As you add more and more pipelines to your project, the number of these stacks and the buckets they leave behind because they don’t use autoDeleteObjects can get daunting. The artifact bucket for the pipeline itself even has removalPolicy: RemovalPolicy.RETAIN. These stacks are deployed to other regions, so it’s also very easy to forget about them when you delete the pipeline stack.

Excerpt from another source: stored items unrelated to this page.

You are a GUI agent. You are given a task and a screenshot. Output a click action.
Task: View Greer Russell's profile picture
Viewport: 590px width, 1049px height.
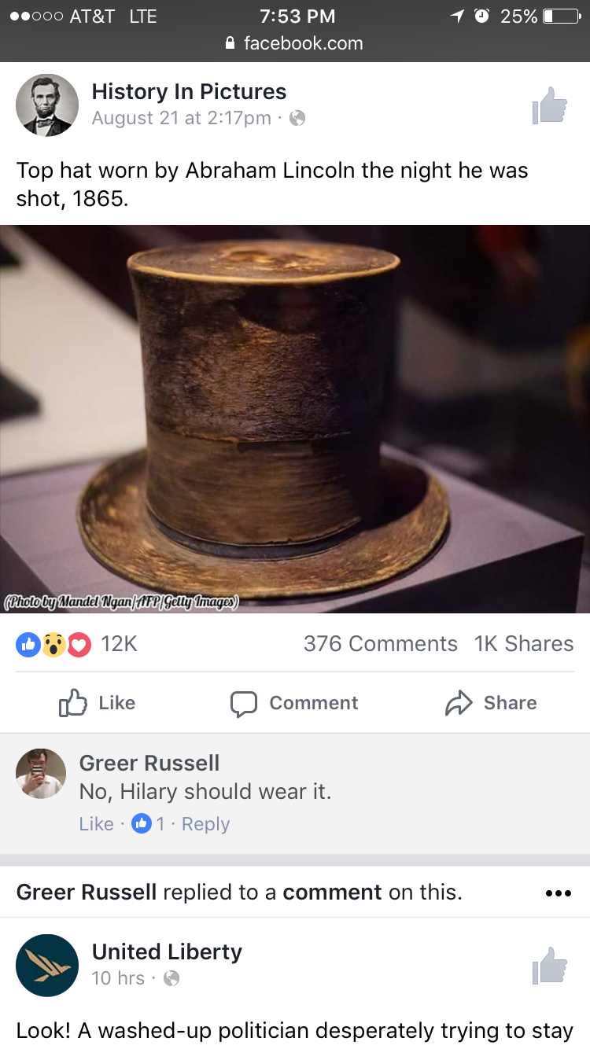pos(41,774)
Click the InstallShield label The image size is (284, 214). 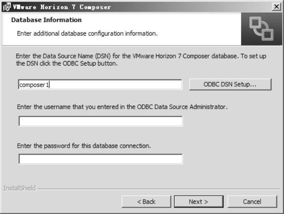tap(19, 188)
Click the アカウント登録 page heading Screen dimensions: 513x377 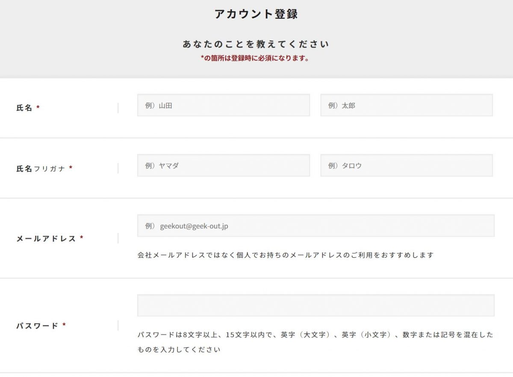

Avoiding these stacks is straightforward, but does take a bit of work and understanding.

CodePipeline documentation covers the basic steps, but there are a couple more for CDK Pipelines.

One-time Setup

  1. Create a bucket for each region where stacks are deployed.
  2. Set bucket policy to allow other accounts to read it.
  3. Create a KMS key for each region (might be optional if not using cross-account deployment)
  4. Set key policy to allow other accounts to decrypt using it.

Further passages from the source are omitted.